Fig. 3.

ATP dependence of TMEM16A-mediated Ca²⁺-activated Cl⁻ currents (I_ClCa) and comparison with native I_ClCa. A: mean time courses of changes of normalized TMEM16A-induced I_ClCa measured at +90 mV in HEK-293 cells dialyzed with 0 (open circles; n = 14) or 5 mM ATP (closed circles; n = 26).
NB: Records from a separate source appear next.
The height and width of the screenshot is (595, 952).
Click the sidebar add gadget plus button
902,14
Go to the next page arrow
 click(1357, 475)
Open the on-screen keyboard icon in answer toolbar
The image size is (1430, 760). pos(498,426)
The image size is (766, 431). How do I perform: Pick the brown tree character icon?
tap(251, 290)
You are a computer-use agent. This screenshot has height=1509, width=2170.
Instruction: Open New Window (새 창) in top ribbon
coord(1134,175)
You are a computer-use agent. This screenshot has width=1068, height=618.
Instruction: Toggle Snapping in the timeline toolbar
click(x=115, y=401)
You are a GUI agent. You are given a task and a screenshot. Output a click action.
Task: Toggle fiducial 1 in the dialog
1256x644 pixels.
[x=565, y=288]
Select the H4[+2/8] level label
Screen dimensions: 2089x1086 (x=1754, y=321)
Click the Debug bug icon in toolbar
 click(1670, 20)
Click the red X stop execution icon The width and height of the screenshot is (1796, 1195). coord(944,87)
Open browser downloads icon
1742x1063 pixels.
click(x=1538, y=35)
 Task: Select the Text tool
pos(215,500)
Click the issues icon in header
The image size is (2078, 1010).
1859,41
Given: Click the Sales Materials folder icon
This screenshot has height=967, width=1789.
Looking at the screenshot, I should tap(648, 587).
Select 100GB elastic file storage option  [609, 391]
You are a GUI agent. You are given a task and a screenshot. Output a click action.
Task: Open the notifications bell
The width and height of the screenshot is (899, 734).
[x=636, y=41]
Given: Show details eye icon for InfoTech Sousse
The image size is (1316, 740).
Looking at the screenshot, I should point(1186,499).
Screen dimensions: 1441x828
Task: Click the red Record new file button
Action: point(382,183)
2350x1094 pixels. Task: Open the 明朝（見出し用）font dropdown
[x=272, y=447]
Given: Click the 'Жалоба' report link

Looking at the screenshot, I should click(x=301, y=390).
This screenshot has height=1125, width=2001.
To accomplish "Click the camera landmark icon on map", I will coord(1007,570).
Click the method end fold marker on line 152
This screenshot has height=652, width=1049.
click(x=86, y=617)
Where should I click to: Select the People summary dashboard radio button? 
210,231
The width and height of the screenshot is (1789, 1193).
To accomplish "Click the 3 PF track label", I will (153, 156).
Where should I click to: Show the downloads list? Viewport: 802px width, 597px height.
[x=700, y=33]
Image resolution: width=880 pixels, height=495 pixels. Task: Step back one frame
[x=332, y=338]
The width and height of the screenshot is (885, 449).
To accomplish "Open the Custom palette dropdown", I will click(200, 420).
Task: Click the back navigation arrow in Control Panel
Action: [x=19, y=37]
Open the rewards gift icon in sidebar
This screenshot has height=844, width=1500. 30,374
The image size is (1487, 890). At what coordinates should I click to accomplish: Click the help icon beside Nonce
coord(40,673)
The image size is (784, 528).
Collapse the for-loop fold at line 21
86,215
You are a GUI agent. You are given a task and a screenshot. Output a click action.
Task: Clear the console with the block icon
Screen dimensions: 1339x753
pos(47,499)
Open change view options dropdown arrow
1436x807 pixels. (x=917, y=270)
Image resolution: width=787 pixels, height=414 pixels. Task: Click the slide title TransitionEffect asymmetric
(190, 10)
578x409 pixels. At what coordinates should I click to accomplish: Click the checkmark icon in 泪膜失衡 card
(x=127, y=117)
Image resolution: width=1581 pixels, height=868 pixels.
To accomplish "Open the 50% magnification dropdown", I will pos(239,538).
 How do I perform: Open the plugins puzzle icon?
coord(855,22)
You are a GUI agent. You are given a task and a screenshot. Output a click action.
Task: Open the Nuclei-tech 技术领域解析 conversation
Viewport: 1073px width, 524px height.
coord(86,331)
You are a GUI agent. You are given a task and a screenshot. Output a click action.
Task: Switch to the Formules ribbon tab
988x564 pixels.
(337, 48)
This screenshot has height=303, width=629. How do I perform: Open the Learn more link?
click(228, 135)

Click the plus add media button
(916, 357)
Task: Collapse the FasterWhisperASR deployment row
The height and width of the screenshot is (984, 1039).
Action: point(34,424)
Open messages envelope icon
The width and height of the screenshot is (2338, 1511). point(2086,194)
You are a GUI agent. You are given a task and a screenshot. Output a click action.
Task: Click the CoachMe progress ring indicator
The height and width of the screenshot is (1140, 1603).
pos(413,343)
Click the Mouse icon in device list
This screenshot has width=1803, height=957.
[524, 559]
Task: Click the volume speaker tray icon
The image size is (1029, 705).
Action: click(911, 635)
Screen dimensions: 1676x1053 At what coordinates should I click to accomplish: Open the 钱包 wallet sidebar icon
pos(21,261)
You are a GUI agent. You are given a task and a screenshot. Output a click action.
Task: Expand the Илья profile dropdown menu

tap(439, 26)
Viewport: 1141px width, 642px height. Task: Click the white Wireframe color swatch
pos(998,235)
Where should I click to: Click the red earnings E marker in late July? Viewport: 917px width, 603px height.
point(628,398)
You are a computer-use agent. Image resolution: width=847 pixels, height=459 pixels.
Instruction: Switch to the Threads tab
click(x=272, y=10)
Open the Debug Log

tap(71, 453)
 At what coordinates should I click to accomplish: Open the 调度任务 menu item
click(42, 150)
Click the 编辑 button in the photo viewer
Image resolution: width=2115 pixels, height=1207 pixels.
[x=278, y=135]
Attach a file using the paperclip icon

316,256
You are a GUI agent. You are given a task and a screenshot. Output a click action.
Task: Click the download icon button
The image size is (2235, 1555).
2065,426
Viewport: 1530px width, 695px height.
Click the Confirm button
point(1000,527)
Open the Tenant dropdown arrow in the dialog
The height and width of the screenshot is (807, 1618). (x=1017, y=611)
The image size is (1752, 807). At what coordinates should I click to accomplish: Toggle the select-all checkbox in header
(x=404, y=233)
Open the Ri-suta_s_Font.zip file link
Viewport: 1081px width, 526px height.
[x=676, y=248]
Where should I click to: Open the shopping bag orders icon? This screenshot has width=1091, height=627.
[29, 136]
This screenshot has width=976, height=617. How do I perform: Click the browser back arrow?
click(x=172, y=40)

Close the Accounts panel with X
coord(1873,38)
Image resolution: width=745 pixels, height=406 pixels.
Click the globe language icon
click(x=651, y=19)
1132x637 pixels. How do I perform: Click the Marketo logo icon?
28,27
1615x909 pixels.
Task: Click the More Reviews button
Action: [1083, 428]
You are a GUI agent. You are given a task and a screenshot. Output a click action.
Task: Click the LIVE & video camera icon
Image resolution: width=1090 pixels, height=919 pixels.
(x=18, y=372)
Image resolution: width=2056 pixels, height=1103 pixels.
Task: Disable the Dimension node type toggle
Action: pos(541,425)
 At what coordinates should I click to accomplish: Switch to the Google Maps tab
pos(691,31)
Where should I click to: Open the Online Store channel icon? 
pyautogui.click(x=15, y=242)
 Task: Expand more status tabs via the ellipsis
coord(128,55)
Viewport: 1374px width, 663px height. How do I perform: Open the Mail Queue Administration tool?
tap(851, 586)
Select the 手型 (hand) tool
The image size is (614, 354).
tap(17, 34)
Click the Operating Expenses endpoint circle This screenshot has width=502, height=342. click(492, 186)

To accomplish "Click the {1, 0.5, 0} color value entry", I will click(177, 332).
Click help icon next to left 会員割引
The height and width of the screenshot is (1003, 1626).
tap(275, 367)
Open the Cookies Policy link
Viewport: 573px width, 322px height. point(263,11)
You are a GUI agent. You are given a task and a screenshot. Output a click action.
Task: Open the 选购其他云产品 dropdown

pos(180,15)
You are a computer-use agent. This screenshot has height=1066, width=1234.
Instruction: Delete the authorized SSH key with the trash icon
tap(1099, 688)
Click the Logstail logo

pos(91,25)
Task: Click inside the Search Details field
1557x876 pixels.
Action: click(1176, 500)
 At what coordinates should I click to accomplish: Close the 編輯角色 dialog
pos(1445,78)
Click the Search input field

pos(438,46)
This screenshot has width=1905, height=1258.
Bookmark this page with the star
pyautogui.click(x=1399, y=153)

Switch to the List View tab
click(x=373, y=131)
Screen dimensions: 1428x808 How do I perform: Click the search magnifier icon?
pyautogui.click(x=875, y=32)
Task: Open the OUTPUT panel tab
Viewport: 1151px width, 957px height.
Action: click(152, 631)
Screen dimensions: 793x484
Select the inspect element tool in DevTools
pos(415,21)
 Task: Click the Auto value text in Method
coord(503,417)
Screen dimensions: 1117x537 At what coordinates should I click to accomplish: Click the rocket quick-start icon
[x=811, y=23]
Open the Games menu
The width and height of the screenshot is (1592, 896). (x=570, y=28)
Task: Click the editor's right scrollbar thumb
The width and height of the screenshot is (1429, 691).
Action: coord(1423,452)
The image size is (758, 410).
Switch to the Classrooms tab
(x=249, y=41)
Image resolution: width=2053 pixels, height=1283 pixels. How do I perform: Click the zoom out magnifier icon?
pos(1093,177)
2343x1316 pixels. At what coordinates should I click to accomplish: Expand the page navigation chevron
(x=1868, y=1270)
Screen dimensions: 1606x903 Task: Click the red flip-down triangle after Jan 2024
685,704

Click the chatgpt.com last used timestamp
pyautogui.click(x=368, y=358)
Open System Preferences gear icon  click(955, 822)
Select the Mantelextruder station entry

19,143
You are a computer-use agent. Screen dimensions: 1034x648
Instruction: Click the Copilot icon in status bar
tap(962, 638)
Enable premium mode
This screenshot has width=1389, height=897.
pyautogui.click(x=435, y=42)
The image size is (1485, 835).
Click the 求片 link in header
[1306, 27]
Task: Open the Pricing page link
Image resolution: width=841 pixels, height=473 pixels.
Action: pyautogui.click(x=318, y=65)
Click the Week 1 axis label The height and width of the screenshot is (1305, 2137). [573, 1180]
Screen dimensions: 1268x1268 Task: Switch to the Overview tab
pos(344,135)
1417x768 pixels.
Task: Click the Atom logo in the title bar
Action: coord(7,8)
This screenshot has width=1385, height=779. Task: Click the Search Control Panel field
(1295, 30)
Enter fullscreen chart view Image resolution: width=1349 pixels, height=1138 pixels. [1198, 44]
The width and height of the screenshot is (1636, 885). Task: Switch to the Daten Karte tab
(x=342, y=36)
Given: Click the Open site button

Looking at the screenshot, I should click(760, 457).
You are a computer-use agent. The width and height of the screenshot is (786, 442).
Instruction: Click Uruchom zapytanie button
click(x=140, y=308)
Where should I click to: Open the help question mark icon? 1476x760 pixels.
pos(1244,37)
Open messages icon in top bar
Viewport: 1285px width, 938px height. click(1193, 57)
Arrow indicates when current density was measured to compare the magnitude of the initial I_ClCa recorded at time = 0 in cells dialyzed with 0 or 5 mM ATP, for which mean data are reported in C. B: mean time courses of changes of native I_ClCa recorded in rabbit pulmonary artery smooth muscle cells (PASMCs) dialyzed with 0 (dashed line) or 5 mM ATP (solid line). [Plot was adapted from research originally published by our group in the Journal of Biological Chemistry (2), with permission. © the American Society for Biochemistry and Molecular Biology.] A and B emphasize the remarkable similarity in the response of TMEM16A and native I_ClCa to intracellular ATP. C: mean bar graph showing the magnitude of the initial late TMEM16A current (in pA/pF) recorded immediately after seal rupture (t = 0) in cells dialyzed with 5 (closed bar; n = 23) or 0 mM (open bar; n = 14) ATP. D: mean current-voltage (I-V) relationships for TMEM16A-induced I_ClCa recorded 20 min after seal rupture in HEK-293 cells dialyzed with 0 (open circles; n = 15) and 5 mM ATP (closed circles; n = 17). Both I-Vs displayed pronounced outward rectification and reversed around 0 mV, which is near the predicted equilibrium potential for Cl⁻ in our conditions. For all panels: †P < 0.01; ‡P < 0.001; n.s., not significant.